* _PASSAGE TO READ_
-=-=-=-=-

More Emotional CIMON-2 Robot Assistant Returns to ISS

CIMON, the world's first AI-powered astronaut assistant, returns to space (via IBM)

The world’s first AI-powered astronaut assistant returned to the International Space Station a more empathetic companion.

Following a successful 14-month cosmic mission (and a short trip home to Earth), CIMON-2 arrived back on the artificial satellite with a heightened ability to analyze human emotion.

A joint project by IBM, Airbus, and the German Aerospace Center (DLR), CIMON-2 caught a SpaceX rocket from Kennedy Space Center on Dec. 4.

Boasting a combination of IBM Watson AI, cloud connectivity, and neural network training, the Crew Interactive Mobile Companion can help complete routine tasks and research projects.

About the size of a medicine ball, the voice-controlled floating robot operates with a smile on its digital face, displaying instructions and recording images during an experiment.

It can also recognize, learn from, and bone with crew members through natural language; offer creative solutions to tricky challenges; and even serve as a security guard, noticing potential problems before they become dangerous.

-=-=-=-=-

* _ACTIVITY A_
According to the CIMON-2 article, which three groups worked together on the robot?
* _ACTIVITY B_
Carry on the CIMON-2 article from its last sentence, keeping the same plain news style.

-=-=-=-=-

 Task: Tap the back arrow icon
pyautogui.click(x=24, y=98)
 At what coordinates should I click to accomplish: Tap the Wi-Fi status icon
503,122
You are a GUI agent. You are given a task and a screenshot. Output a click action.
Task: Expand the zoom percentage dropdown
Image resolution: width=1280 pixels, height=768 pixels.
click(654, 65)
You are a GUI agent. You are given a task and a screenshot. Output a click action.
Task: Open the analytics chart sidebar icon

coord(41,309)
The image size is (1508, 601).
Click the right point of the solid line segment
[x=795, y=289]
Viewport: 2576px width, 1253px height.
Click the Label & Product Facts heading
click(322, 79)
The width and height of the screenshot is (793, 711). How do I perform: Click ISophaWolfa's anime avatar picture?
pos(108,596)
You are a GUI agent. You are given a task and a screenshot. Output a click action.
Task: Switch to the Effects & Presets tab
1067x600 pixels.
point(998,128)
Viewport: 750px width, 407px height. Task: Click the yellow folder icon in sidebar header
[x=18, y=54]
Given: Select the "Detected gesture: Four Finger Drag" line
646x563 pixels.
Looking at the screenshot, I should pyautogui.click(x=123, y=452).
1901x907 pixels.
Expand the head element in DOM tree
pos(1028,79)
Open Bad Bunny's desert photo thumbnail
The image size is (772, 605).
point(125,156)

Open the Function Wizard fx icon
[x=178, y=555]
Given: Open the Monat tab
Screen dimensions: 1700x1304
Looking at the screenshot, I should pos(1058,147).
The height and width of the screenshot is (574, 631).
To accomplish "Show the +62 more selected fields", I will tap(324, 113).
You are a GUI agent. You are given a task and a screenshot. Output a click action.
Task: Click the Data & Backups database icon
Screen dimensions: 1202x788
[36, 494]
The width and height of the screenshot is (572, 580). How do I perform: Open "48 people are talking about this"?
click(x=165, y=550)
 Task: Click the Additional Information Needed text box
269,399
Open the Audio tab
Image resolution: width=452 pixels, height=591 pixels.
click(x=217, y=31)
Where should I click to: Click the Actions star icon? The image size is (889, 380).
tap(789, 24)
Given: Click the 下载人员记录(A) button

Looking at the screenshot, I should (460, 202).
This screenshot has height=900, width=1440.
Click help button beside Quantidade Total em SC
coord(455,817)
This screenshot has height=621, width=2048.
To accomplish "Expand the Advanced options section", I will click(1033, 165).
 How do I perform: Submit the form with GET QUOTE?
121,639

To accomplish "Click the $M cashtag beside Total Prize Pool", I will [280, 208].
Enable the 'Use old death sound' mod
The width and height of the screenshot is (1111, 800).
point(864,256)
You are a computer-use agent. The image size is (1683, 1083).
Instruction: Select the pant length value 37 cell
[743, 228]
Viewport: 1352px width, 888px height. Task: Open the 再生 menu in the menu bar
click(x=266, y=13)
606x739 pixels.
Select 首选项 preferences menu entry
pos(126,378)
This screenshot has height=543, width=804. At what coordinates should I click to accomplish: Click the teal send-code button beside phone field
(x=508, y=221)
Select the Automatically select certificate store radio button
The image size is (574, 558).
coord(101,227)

-=-=-=-=-

* _TASK ANSWER A_
IBM, Airbus, and the German Aerospace Center (DLR).

* _TASK ANSWER B_
During its initial operation—a 90-minute mission with German ESA cosmonaut Alexander Gerst in November 2018—the robot proved it functions well in microgravity and can successfully interact with scientists.

The improved CIMON-2 comes with more sensitive microphones, more robust computers, and IBM Watson Tone Analyzer technology, which uses linguistic analysis to detect emotion in the tone of a conversation.

“It is planned that CIMON-2 will stay on the ISS for up to three years and support the crew,” Airbus project manager Till Eisenberg said in a statement.

Ethical questions concerning the future use of CIMON, meanwhile, are under scrutiny by physicians at Ludwig-Maximilians University (LMU) in Munich.

Because human images and audio are recorded, processed, and interpreted by the machine, high standards of data security—as well as trust—are necessary.

“The astronaut has control over CIMON at all times,” LMU researcher Judith Buchheim said in September, “which was especially important for us.”